Thursday, September 13, 2007

Sanitizing Properties of Eco-Friendly Household Cleaners?

So I recently started to buy eco-friendly cleaning fluids for the house. But then when you look at the ingredients, what's in there? There's usually a surfactant, a preservative, and maybe a natural fragrance.

There are (at least) two ways to think about cleaning: (1) I want to kill absolutely everything that's on my countertop, and even if I eat those nasties, then they'll be dead and of no danger to me and my loved ones, or (2) I just want to "wash" off any nasties and flush them away.

Products like Lysol and bleach do the former. This is often done through "lysis"--or a reverse osmosis where by sucking away the water outside of bacteria, the water inside the bacteria is drawn out, imploding the bacterial nasty. Or just through putting a lot of harsh, toxic stuff in the sprays that kill some other nasty way.

But the other way, while seeming not as "safe," might be just as good. Doctor's don't use crazy chemicals to wash their hands. They usually soap (though they'll sometimes use alcohol-based hand cleansers). I remember reading somewhere that just using water--no soap--is pretty effective, too. You don't have to kill the nasties, you just have to wipe them away.

Surfactants generally operate on oil allowing you to lift oil off of services. Oils are usually what traps the nasties and makes them stick to our counter-tops, etc. It does the same thing that soap does, without actually being soap.

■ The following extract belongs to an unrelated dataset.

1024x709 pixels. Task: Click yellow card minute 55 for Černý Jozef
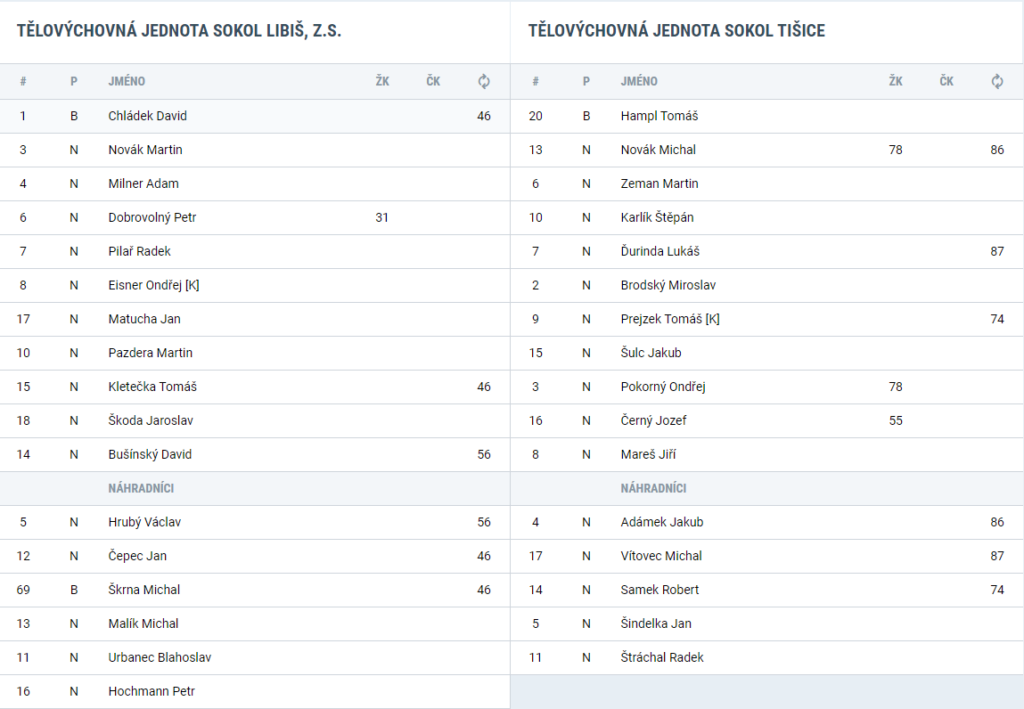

Another option for sanitizing is to use products with bleach, vinegar, citrus, or hydrogen peroxide. Bleach degrades into salt and water. Hydrogen peroxide is an acid that kills bacteria, but also bubbles when reacting with organic substances, lifting dirt out of oil, the same way detergents work--or how peroxide cleans out cuts by bubbling up the dirt out of your cuts. Vinegar and citrus, similarly, are acids that can help to kill nasties.